Question

How To Represent Multi-Mapping Paired-End Reads In Sam Format?

2

Entering edit mode

12.6 years ago

Bio_X2Y ★ 4.4k

Imagine we have a read with two ends - A and B. An aligner finds that A maps uniquely to some location, and B can be mapped to two locations that satisfy the expected insert size.

Conceptually, should we:

Treat the ends as basically independent, and store 3 alignment records in SAM (A>P1, B>P2, B>P3), where the PNEXT field of both B alignments point to the A location, and the PNEXT field of the A alignment arbitrarily points to one of the two B locations? OR
Treat the results as 2 consistent pairs, and write 4 alignment records (A>P1, B>P2 and A>P1, B>P3). In this scenario, the PNEXT of the first A alignment points to the first B location, and the PNEXT of the second A alignment points to the second B location.
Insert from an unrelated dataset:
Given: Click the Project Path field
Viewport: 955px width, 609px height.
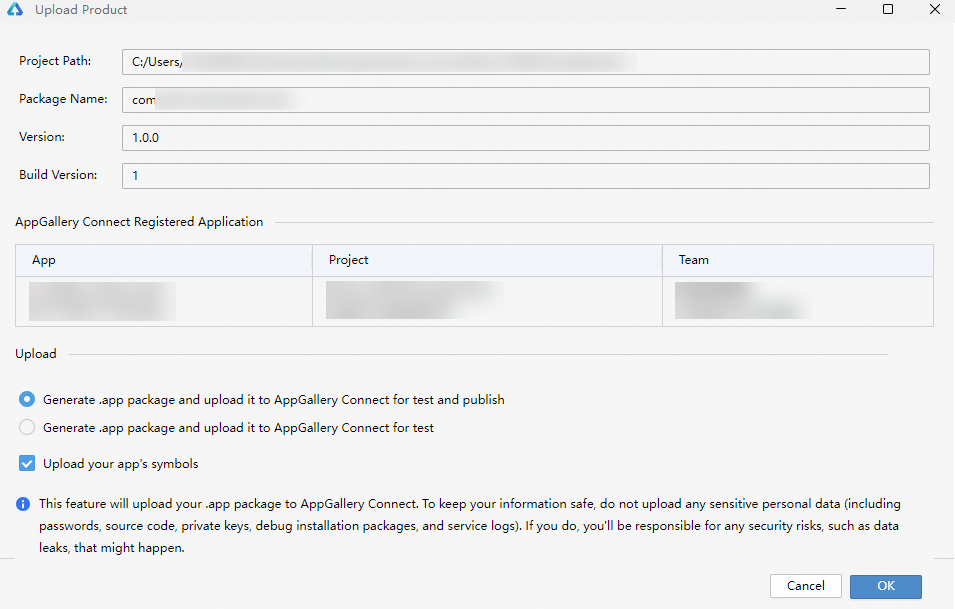Looking at the screenshot, I should point(525,62).
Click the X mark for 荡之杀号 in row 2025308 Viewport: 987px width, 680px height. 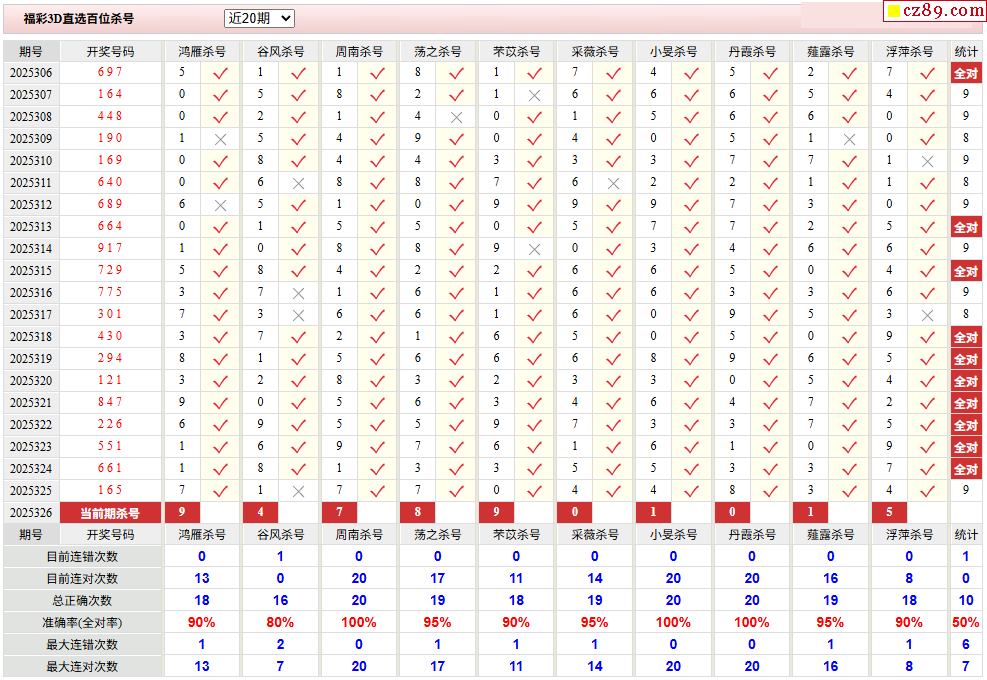(456, 117)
The very existence of the PNEXT field implies to me that the authors intended to maintain pairing information, so that the (b) interpretation might be correct. However, if this is the case, it seems that some ambiguity might be unavoidable (e.g. imagine a scenario where A has two alignments, both starting at the same position [e.g. one spliced], and B also has two alignments starting at the same position; in this case, it seems the original pairings produced by an aligner cannot be represented unambiguously in SAM).

Thanks.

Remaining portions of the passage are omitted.